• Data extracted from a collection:
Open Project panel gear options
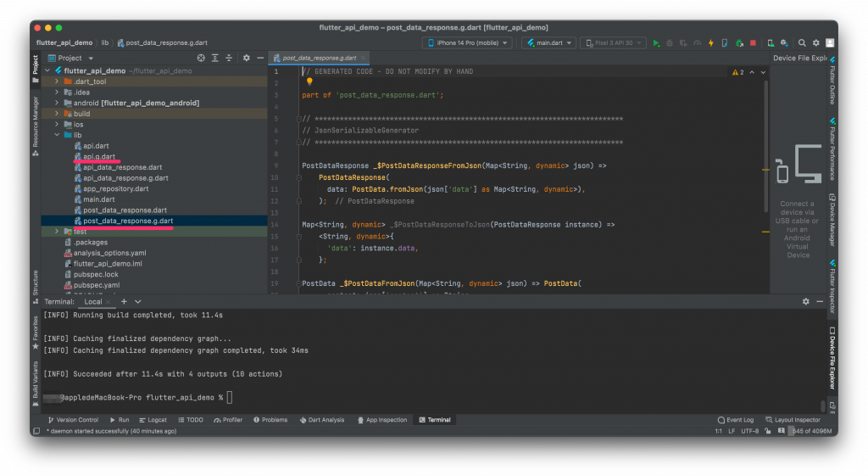This screenshot has width=868, height=476. 246,58
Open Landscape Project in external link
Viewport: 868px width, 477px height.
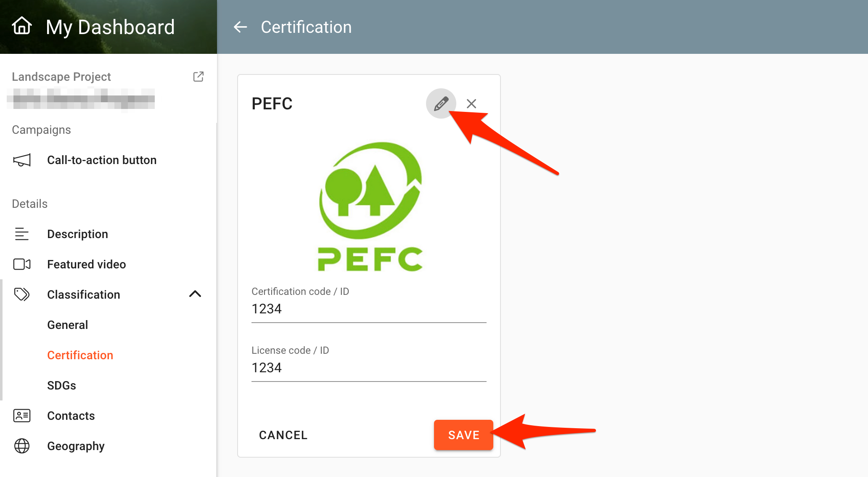[198, 77]
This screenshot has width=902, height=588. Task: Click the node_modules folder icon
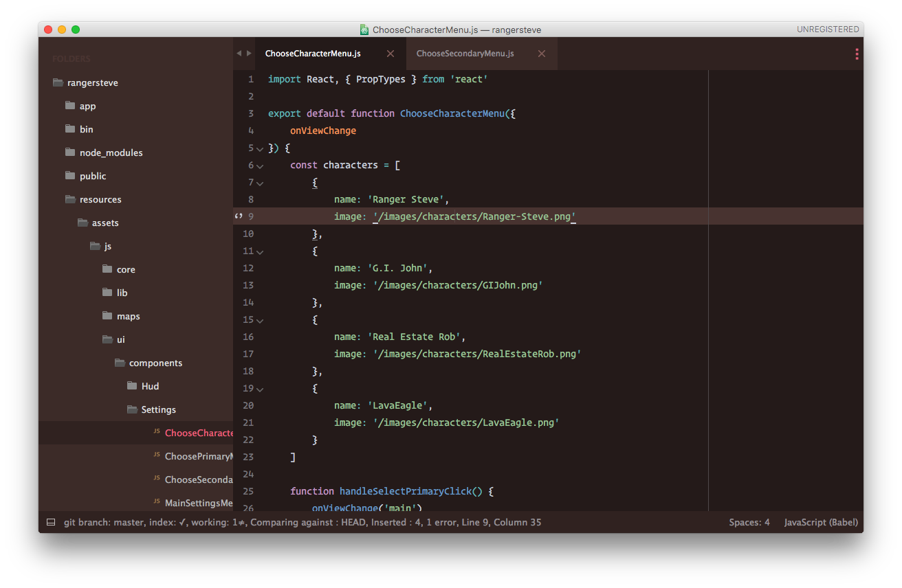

• Your goal: A faithful, complete copy of the records above is required, one that contains no pictures.

• Expected output:
Open Project panel gear options
This screenshot has width=868, height=476. 246,58
Open Landscape Project in external link
Viewport: 868px width, 477px height.
[198, 77]
This screenshot has width=902, height=588. Task: Click the node_modules folder icon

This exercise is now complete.